SARCASTIC TERROR, Infernal Hatred (1995, Dark Side)

The skull:
Oh, I bet you’ve never seen a skull in the clouds before. No, sir, this is a totally original piece of work, and brilliantly executed at that. The way the bone fades into the sky is utterly convincing, and the big, awesome logo/eyepatch doesn’t at all detract from the symmetry of the design. BOO!

The music:
Gurgly death metal that sounds to me kind of like early Earache material, like Carcass, but slower. So basically, like Bolt Thrower trying to sound like Carcass. With Chris Barnes singing. Only way less fun than all of that sounds. WAY less. I’ve heard worse. I probably own worse. But, this is some seriously dull shit in my book, and considering this half-of-a-split-CD is the only commercial release from Sarcastic Terror, I’m just gonna go ahead and call this “inessential.”
— Friar Johnsen

SKULL428

DIAVE, Akatastasia  (1998, demo)

The skull:
Well, it’s not the worst piece of computer-generated skull art we’ve ever seen. If you look closely, and use your imagination just a tiny bit, you can imagine strings of dental floss hanging from the skull’s uppers. Even in death, even in a lightning storm after death, flossing is so important. As that poster on your dentist’s wall says: “You don’t have to floss all of your teeth…just the ones you want to keep!”

The music:
The list of chintzy gothic/death/doom bands from mid ’90s Europe is endless. Enchantment…Cemetery of Scream…As Serenity Fates…Castle…Jesus, kill me now. I  love the Peaceville Three and various others in that vein, but what My Dying Bride, Paradise Lost and Anathema started in the early ’90s is not only un-toppable, but unfortunately became a playground for lesser bands to drag through the mud of crappy vocals, cheesy productions, dinky keyboards, and horrible wailing opera wenches. This long-forgotten Polish band were one of the most unremarkable of this sordid lot, but remark I shall. Diave are fourth-tier at best. Ham-fisted thematic guitar lines, ham-fisted drumming…ham-fisted everything. Can singing and production also be ham-fisted? If so, Diave commit these atrocities as well. They not only give a bad name to the gothic/death/doom genre, but also to hams and fists.
— Friar Wagner

SKULL427

CARICATURE, Emptiness (1991, demo)

The skull:
Friar Wagner has a special affinity for trepanated skulls, for reasons I think are best left unsaid, and usually when The Council assigns holey skulls to him, but today I’m treated with a lovely French specimen.
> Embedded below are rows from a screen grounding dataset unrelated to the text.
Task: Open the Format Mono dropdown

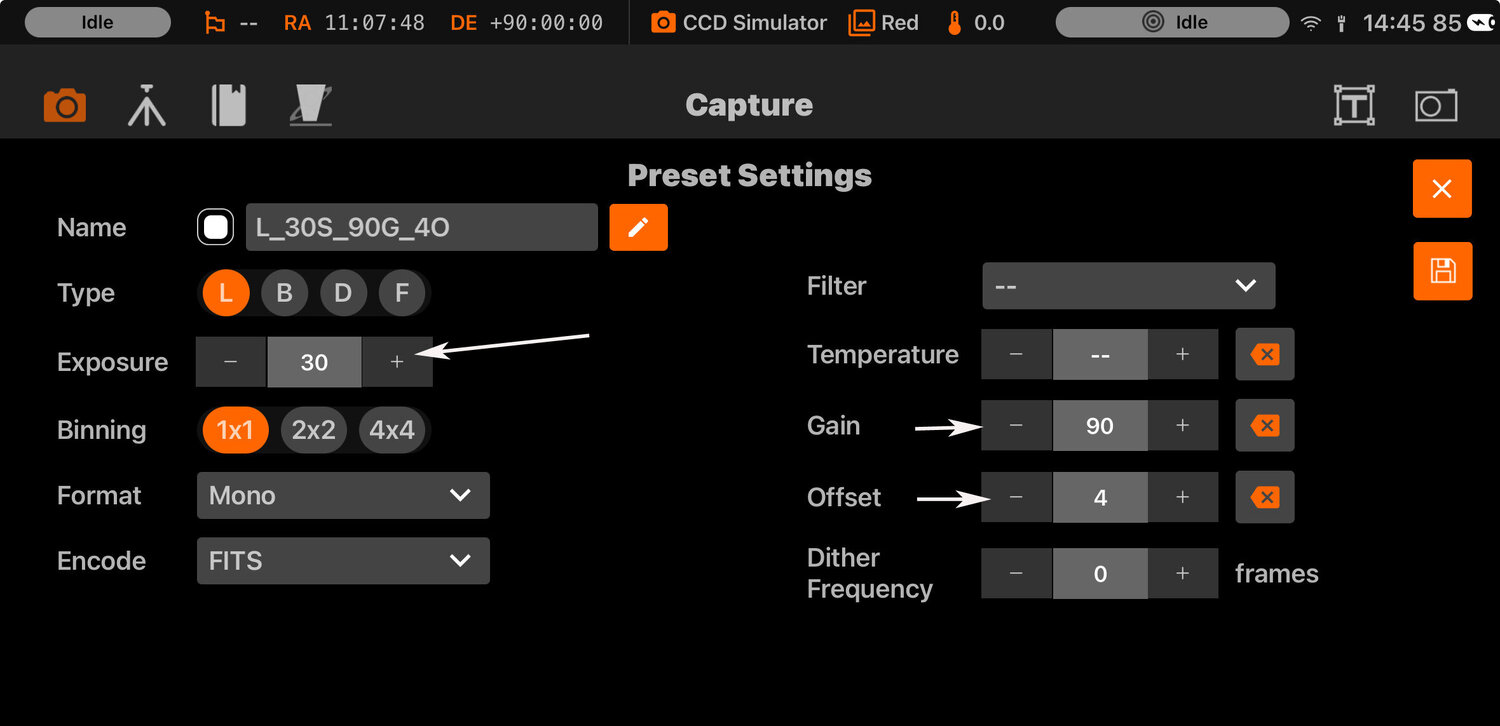Action: tap(343, 496)
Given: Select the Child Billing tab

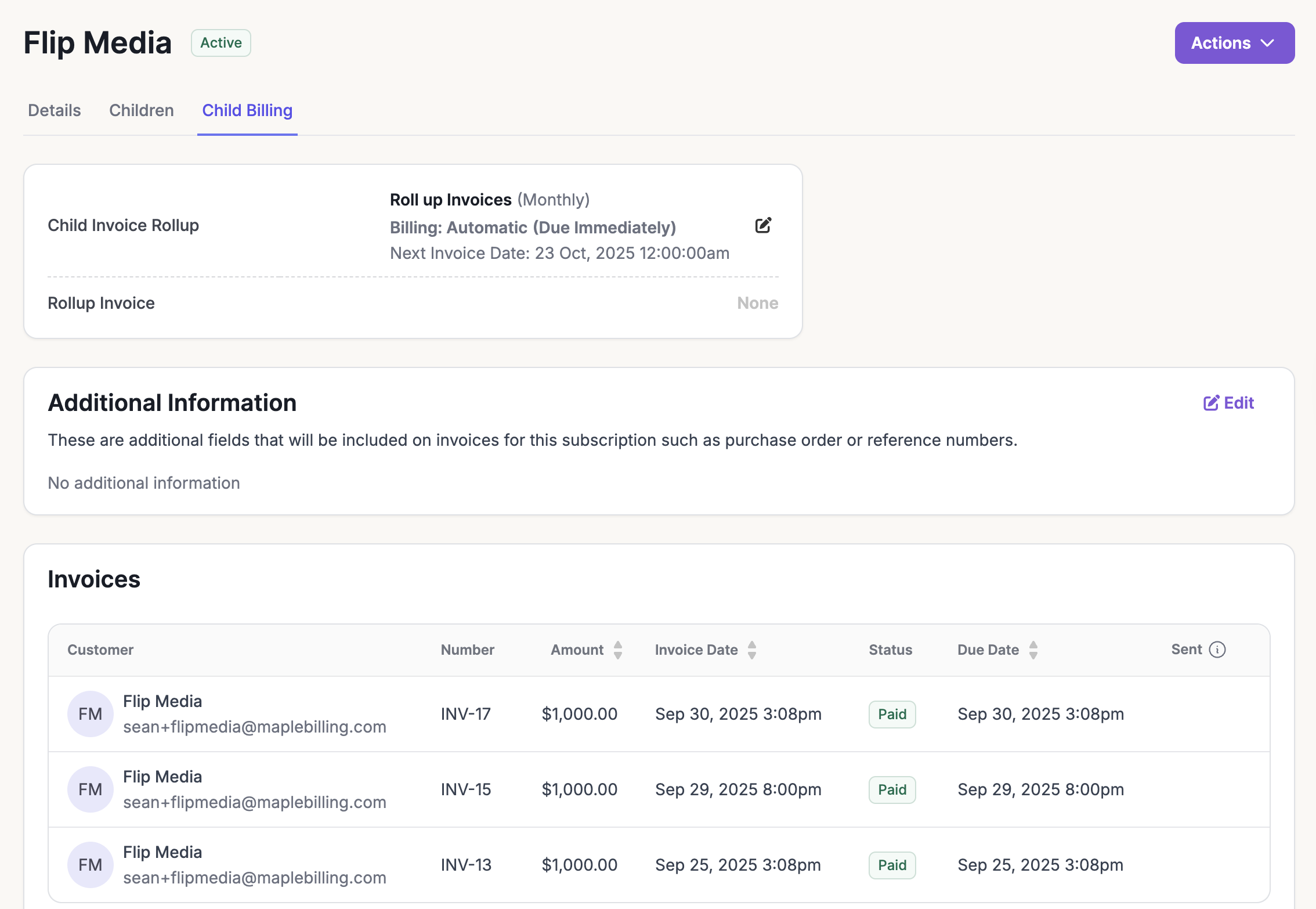Looking at the screenshot, I should click(247, 110).
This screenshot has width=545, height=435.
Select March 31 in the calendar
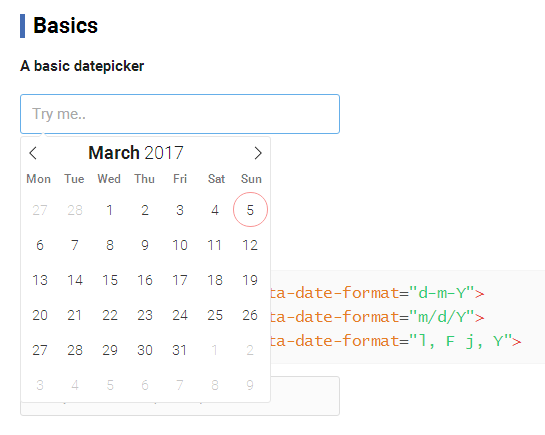click(x=180, y=350)
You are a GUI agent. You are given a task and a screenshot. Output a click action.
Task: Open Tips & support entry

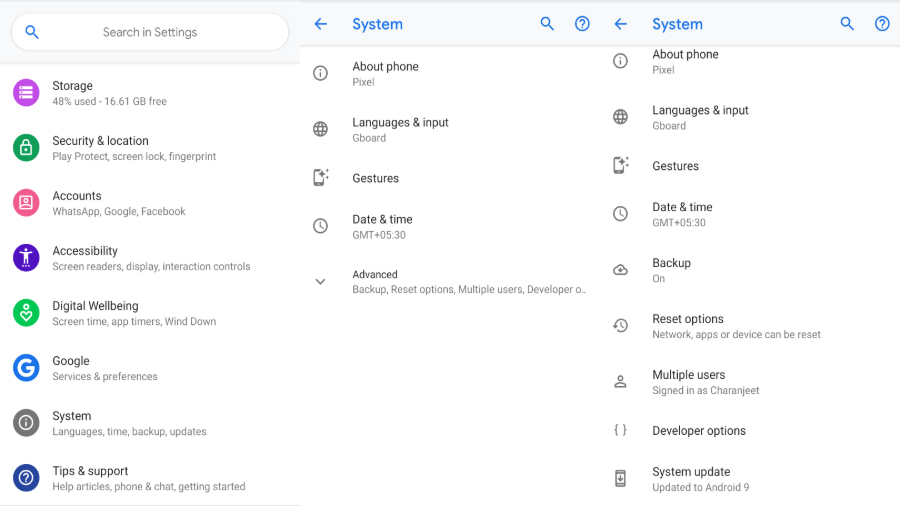pyautogui.click(x=148, y=478)
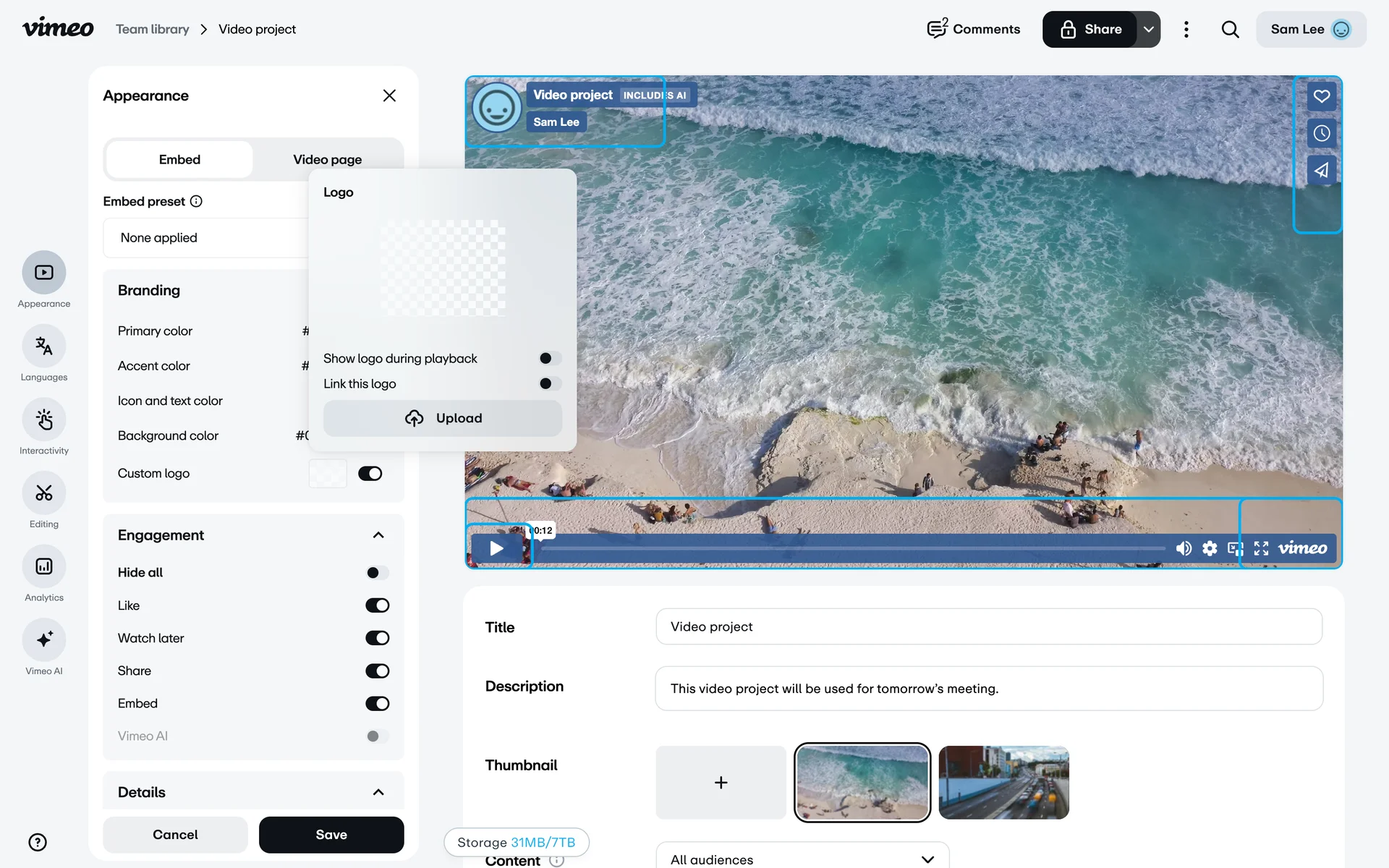This screenshot has height=868, width=1389.
Task: Open the Editing scissors tool
Action: [x=43, y=493]
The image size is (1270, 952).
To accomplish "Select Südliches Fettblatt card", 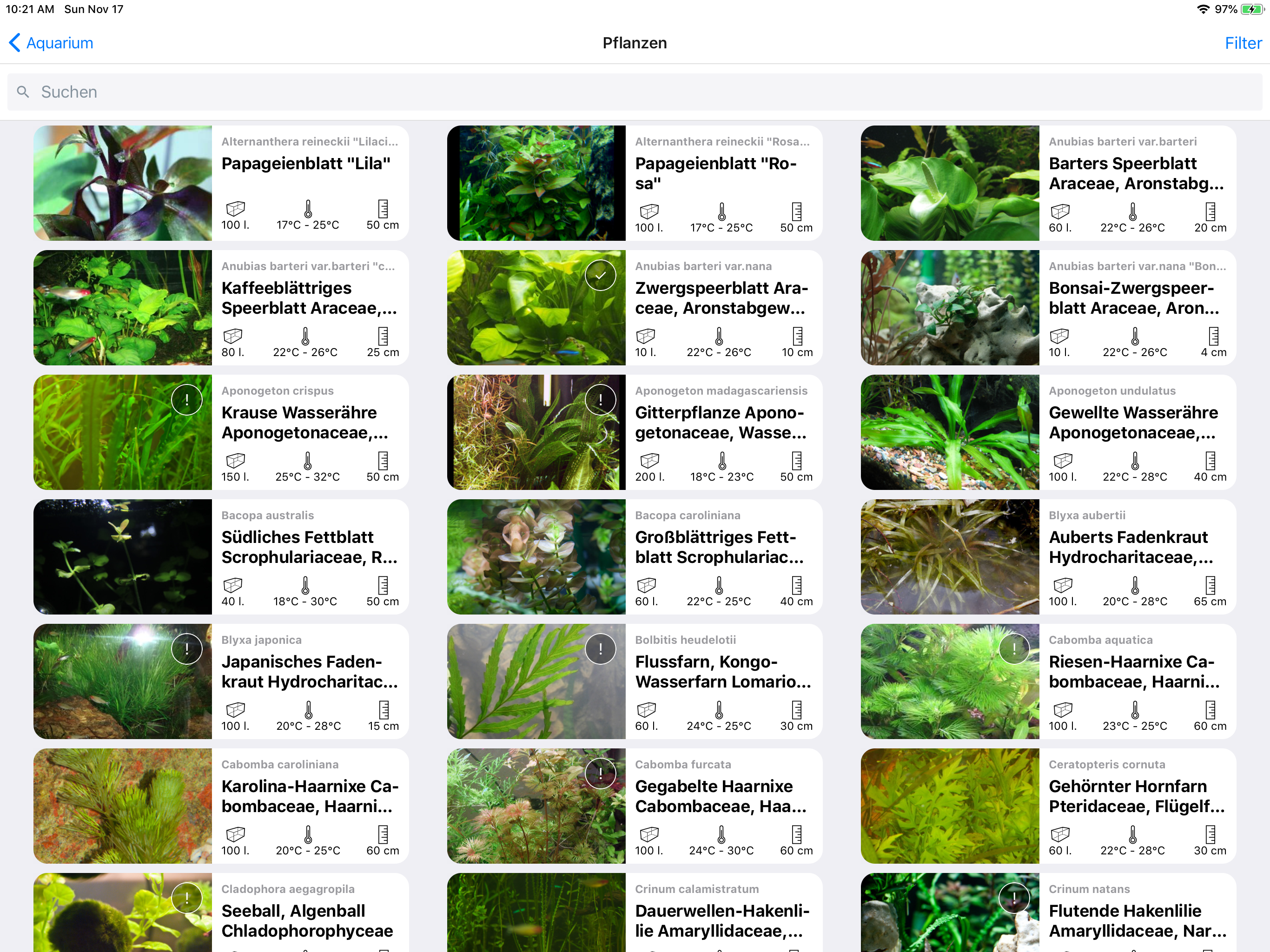I will point(221,557).
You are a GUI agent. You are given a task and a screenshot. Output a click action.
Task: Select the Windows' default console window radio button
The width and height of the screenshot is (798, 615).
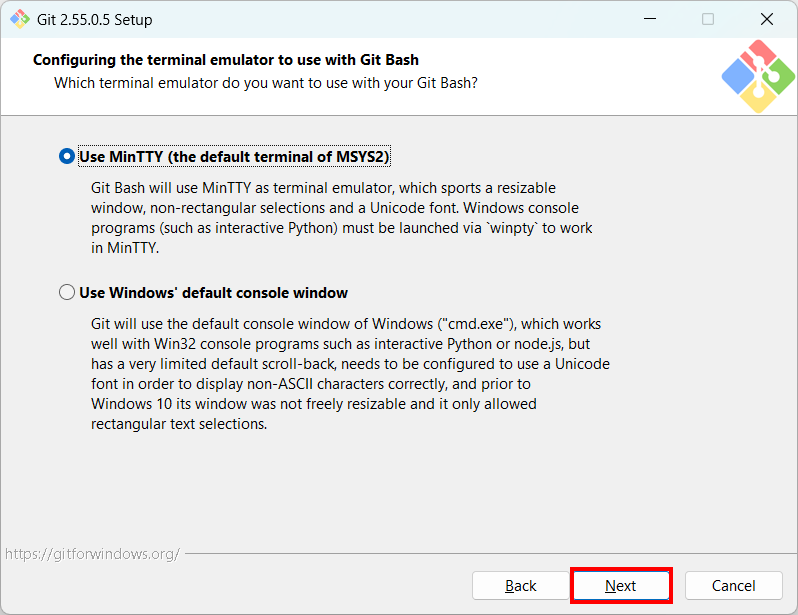click(x=67, y=292)
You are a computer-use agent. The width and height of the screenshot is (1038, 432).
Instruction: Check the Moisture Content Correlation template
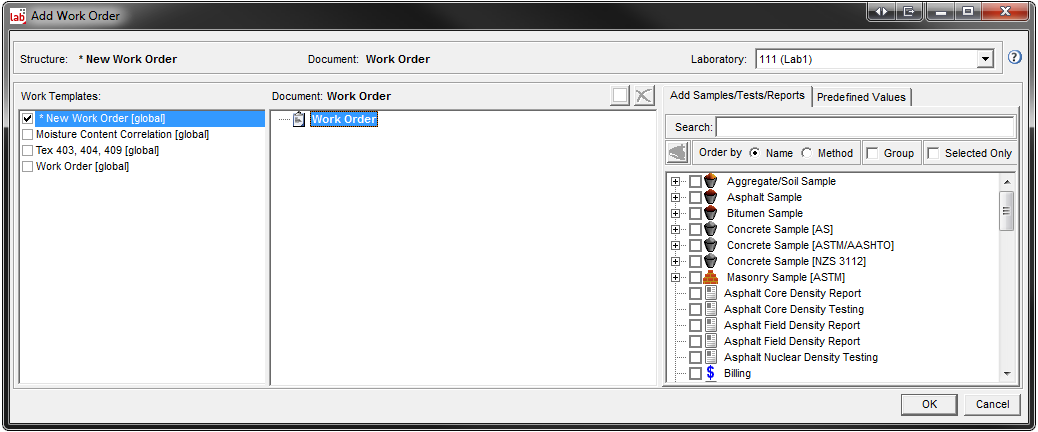click(28, 134)
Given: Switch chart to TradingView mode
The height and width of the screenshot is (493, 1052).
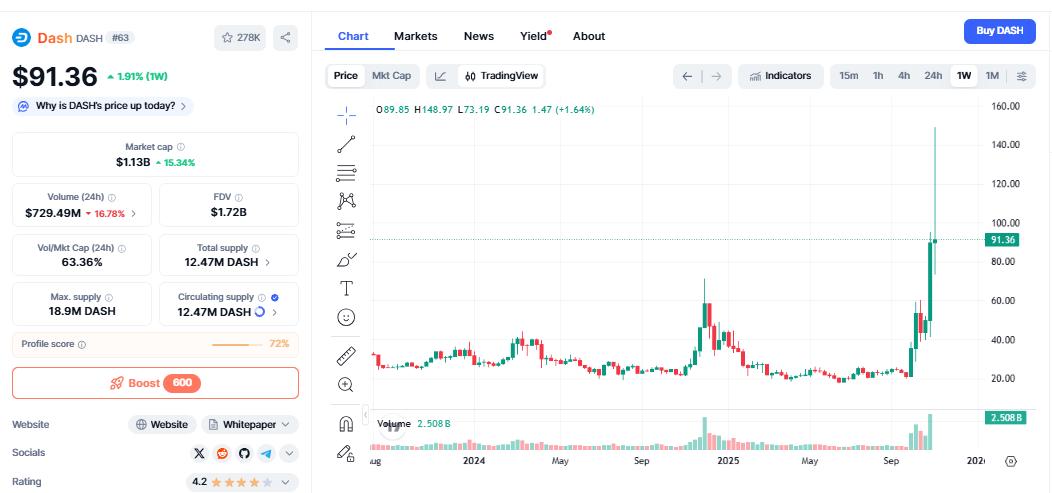Looking at the screenshot, I should click(502, 76).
I’m hardly an expert in these areas, but the hole seems to be a fair bit larger than is needed to relive pressure. Perhaps this skull belonged to a autotrepanation addict, who just kept making the hole bigger and bigger to sate his weird peccadillo. He wouldn’t be the first guy to get carried away with his hobbies, though, and lord knows I’ve gone down the rabbit hole a few times myself, so I should be thankful, I suppose, that my vices don’t involve power drills.

The music:
It’s probably unfair to compare all Finnish death metal bands to Sentenced, just as it’s unfair to compare all Swedish death metal bands to Entombed. Really, it might be that early Sentenced sounds like Caricature, who were maybe the kings of Helsinki, but I just don’t know enough about the chronology and cross-pollination of that scene at its onset to say who was the leader and who the follower. But there’s no denying the strong national character that defined the sounds coming out of those Scandinavian nations in the late 80s and early 90s, and neverminding the chicken and egg problem, I know what Sentenced sounded like at the beginning, and Caricature sounds like that. The best comparison I can muster otherwise is Consuming Impulse-era Pestilence, but not nearly as good, or as piercingly bleak. This is fine stuff, if a bit raw, and while it’s hardly groundbreaking, if you like northern death metal from the dawn of the 90s, then you’ll probably like Caricature.